Morto Giancarlo Miotto, l’imprenditore del petrolio che fatturava 250 milioni: aveva 84 anni

Aveva 84 anni lo storico patron della Miotto Generale Petroli di Marghera: dal successo nell'energia al fallimento del 2021, dalla rapina in villa all'inchiesta per violenza sessuale

Savina Trevisiol
Morto Giancarlo Miotto
Morto Giancarlo Miotto

Dai quasi 250 milioni di euro di fatturato della sua società al fallimento, passando per una rapina da un milione di euro e una pesante vicenda giudiziaria, è stata una vita di successi e cadute quella di Giancarlo Miotto, storico imprenditore del settore petrolifero morto giovedì 20 agosto, a 84 anni, per le complicazioni di una malattia.

Se a Marghera aveva costruito il suo impero economico, è a Marocco di Mogliano, nella grande villa sul Terraglio dove viveva, che si è concentrata l’ultima parte della sua storia.

La storia

Originario di Mestre, Miotto aveva raccolto l’eredità delle attività di famiglia, inizialmente legate al commercio di legname e carbone, sviluppando poi il business nel settore energetico.

La Miotto Generale Petroli crebbe fino a rifornire grandi industrie, enti pubblici e complessi residenziali e nel 2015 arrivò a sfiorare i 250 milioni di euro di fatturato. Nel 2010 Miotto fu nominato coordinatore regionale di Assopetroli e nel 2012 la società figurò tra i fornitori ufficiali dell’America’s Cup durante la tappa veneziana.

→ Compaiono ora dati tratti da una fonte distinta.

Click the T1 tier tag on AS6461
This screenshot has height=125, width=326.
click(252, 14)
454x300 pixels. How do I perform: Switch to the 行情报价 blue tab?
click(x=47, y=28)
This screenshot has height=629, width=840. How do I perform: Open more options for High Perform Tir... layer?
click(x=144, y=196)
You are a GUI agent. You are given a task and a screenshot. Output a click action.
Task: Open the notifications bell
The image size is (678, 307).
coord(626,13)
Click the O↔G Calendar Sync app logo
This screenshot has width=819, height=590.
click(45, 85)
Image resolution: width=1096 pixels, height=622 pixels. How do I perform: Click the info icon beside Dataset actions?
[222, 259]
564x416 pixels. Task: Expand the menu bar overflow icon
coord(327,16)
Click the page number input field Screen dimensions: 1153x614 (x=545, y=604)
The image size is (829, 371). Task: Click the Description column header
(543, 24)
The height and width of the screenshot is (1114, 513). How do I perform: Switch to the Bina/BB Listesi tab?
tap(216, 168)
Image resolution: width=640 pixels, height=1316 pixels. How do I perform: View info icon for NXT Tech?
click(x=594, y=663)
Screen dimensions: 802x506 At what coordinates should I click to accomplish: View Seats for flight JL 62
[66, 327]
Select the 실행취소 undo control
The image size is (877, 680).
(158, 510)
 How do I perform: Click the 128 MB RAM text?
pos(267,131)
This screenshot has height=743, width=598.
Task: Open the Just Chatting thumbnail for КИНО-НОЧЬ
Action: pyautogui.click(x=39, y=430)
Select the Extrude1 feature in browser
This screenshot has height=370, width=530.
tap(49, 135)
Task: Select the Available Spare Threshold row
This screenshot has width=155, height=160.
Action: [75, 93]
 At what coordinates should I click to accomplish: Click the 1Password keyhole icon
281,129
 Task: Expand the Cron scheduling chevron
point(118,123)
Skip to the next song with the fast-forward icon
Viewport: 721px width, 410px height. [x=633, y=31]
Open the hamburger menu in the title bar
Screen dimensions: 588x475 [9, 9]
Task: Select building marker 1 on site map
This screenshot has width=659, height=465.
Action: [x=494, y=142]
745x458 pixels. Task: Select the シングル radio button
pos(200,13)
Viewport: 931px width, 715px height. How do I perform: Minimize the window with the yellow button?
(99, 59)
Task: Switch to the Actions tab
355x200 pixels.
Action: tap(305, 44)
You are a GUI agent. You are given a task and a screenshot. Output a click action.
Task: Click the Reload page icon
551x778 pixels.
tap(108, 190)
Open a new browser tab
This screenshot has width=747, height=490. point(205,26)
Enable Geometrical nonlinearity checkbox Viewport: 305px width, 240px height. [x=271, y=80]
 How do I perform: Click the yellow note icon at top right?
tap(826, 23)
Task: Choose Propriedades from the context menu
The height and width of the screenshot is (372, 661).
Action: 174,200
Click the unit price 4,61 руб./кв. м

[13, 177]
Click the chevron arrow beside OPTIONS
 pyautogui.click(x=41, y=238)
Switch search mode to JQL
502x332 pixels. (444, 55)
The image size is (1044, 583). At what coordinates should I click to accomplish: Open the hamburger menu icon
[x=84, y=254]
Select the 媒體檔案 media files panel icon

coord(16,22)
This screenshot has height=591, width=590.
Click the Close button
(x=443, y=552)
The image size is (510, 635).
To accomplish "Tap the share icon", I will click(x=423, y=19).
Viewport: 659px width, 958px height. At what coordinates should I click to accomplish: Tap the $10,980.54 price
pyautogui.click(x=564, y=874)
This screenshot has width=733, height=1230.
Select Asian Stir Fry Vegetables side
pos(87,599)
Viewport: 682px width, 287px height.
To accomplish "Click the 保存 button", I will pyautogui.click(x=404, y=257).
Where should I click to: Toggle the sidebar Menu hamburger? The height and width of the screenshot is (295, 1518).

Dopo decenni arrivò però la crisi. Nel 2017 venne avviata la liquidazione volontaria, seguita dalla richiesta di concordato nel 2020, fino al fallimento dichiarato dal tribunale di Venezia nel luglio 2021. La crisi portò alla cessione di parte delle attività e coinvolse anche il patrimonio immobiliare dell’imprenditore.

Nel novembre dello stesso anno un commando fece irruzione nella villa di Marocco, prendendo in ostaggio lui, la moglie e la figlia piccola. I rapinatori fuggirono con contanti e preziosi per un valore stimato attorno al milione di euro. E poi, la complessa vicenda giudiziaria.

L’inchiesta

Nel 2021 Miotto venne accusato di violenza sessuale da due ex collaboratrici domestiche, di origine filippina e cingalese. L’inchiesta, partita da una segnalazione allo sportello vertenze della Cgil di Venezia, venne condotta dalla Procura di Treviso. Miotto trascorse alcuni giorni in carcere e fu poi posto agli arresti domiciliari con il braccialetto elettronico.

Nel 2023 arrivò il rinvio a giudizio. Nel procedimento si sono contrapposte le ricostruzioni delle due donne e quella della difesa, che ha sempre sostenuto la consensualità dei rapporti. A suo carico era emersa inoltre una contestazione per la presunta violazione delle restrizioni cautelari. Con la morte di Miotto si chiude una storia imprenditoriale arrivata ai grandi numeri del mercato petrolifero prima di un declino che ha segnato profondamente l’ultima parte della sua vita.

Marghera è rimasta il centro dei suoi affari, mentre Mogliano era diventata la sua casa e il luogo attorno al quale si sono concentrate le vicende degli ultimi anni. Lascia tre figli, due avuti dal primo matrimonio e una dalla seconda moglie.